Yes; in Bayesian terms, many frequentist testing methods tend to implicitly assume a prior of 50% for the null hypothesis.
A prior gives you as much information as the mean of a distribution. So, can't I by the same token accuse both frequentist and Bayesian statistics of attempting to do probabilistic inference without using a distribution?
I mean, the frequentist uses the U-test to ask whether 2 data sets could be drawn from the same distribution, without assuming what the mean of the distribution is. The Bayesian would use some other test, assuming a prior or perhaps a mean for the distribution, but not assuming a shape for the distribution. And some other, uninvented, and (by the standards of LW) superior statistical methodology would use another test, assuming a mean and a shape for the distribution.

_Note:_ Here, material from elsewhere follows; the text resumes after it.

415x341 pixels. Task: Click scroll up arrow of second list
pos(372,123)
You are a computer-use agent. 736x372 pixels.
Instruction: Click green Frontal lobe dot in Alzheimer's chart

No, not in general, it can give much more or much less; it depends entirely on how detailed you can make your prior. Expanding out e.g. as a series of central moments can give you as detailed a shape as you want. It may reduce to knowing only the mean in certain very special inference problems. In other problems, you may know that the distribution is very definitely Cauchy (EDIT: which doesn't even have a well-defined mean), but not know the parameters, and put some reasonable prior on them -- flat for the center over some range, and approximately using a (1/x) improper prior for the width, perhaps cutting it off at physically relevant length scales.
All that information can be encoded in the prior. The prior covers your probabilities over the space of your hypotheses, not a direct probabilistic encoding of what you think one sample will be.